[comp.lang.forth] Mating Forth to C

Paktor@cup.portal.com (10/01/88)

In article  <1015.3.200.15   Re: Jack Woehr's amazing productivity!>
            <8/31/88 06:34   koopman@a.gp.cs.cmu.edu (Philip Koopman)> writes:

>   I don't think a preprocessor is the correct answer.  Forth works better
>   by building and using tool sets that form extensions to the language.
>   An idea I like better is mating an interactive C compiler into the
>   Forth environment.  Use C for those parts of the application that it
>   is appropriate for, and Forth when it is appropriate.

About five years ago, in '83, I think, I came across a product called
    Hyper-Forth, implemented on the Sage (does anyone remember the Sage?
    It was _the_ "hot" 68000-based micro-system at the time...), and the
    ubiquitious, iniquitous, ever-bluiferous (oh, all right:  flame off)
    IBM-PC.

I met the implementer at a Forth convention, here in Silicon Valley.  All I
    remember about him is that his first name was (and presumably still is)
    David, and that he operated out of Albuquerque, New Mexico.

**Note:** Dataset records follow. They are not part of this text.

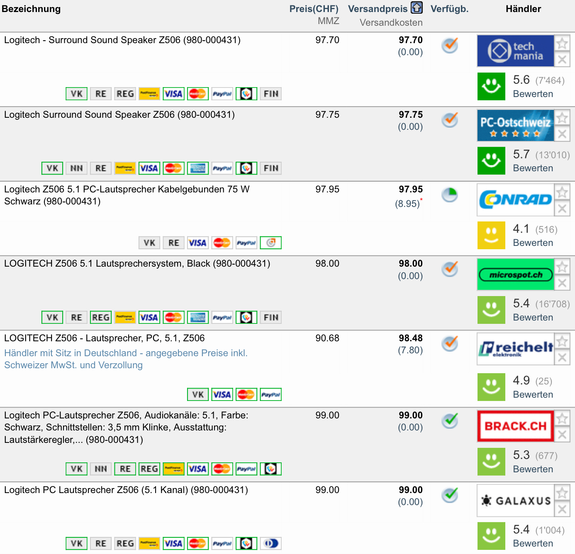Click the Conrad partial availability pie icon
575x554 pixels.
click(x=449, y=194)
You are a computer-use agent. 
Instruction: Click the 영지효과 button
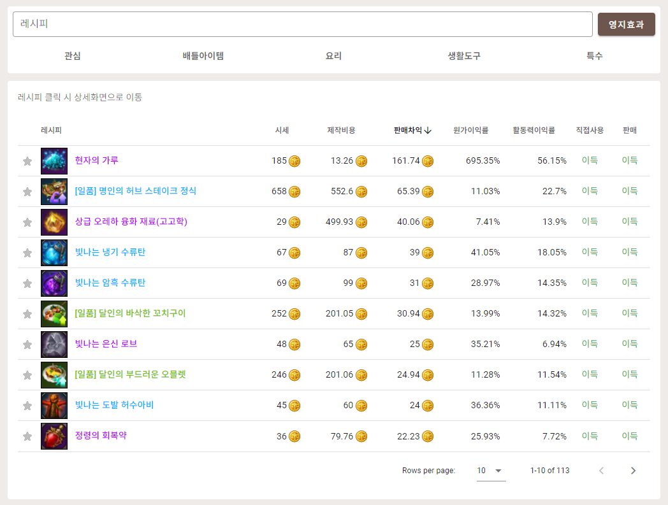tap(626, 24)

What I remember about the system included the following:
  (1)  It interfaced C with Forth interchangeably:  that is to say, one
    could access functions written in C from the Forth outer interpreter,
    and, conversely, one could incorporate Forth words into C functions.
    Parameters were mapped between the two languages in a fairly straight-
    forward way, the order on the Forth stack corresponding to the order in
    the C parentheses.
  (2)  Its Forth could handle structures in its outer interpreter that
    "normally" needed to be placed inside definitions.  For instance, one
    could write:
                 BEGIN foo IF lum lom DO bar LOOP ELSE yuk THEN poo UNTIL 
    and have it execute properly, instead of the more usual:
        : glom   BEGIN foo IF lum lom DO bar LOOP ELSE yuk THEN poo UNTIL ;
	glom
	FORGET glom
  (3)  It had a viable text-file interface, i.e., it could write text files,
    and its Forth input was from free-form text files, rather than block-
    structured files.

I liked the idea at the time, and I like it even better now; unfortunately,
    I completely lost track of the chap and his product.  Furthermore, Sage
    seems to have vanished off the horizon, and is no help in locating him.

If anyone knows where he is, (or better still, Dave, if you are reading this),
    I would appreciate a response by E-Mail.  Maybe this good idea can be
    resurrected or re-incarnated, or otherwise brought back to life...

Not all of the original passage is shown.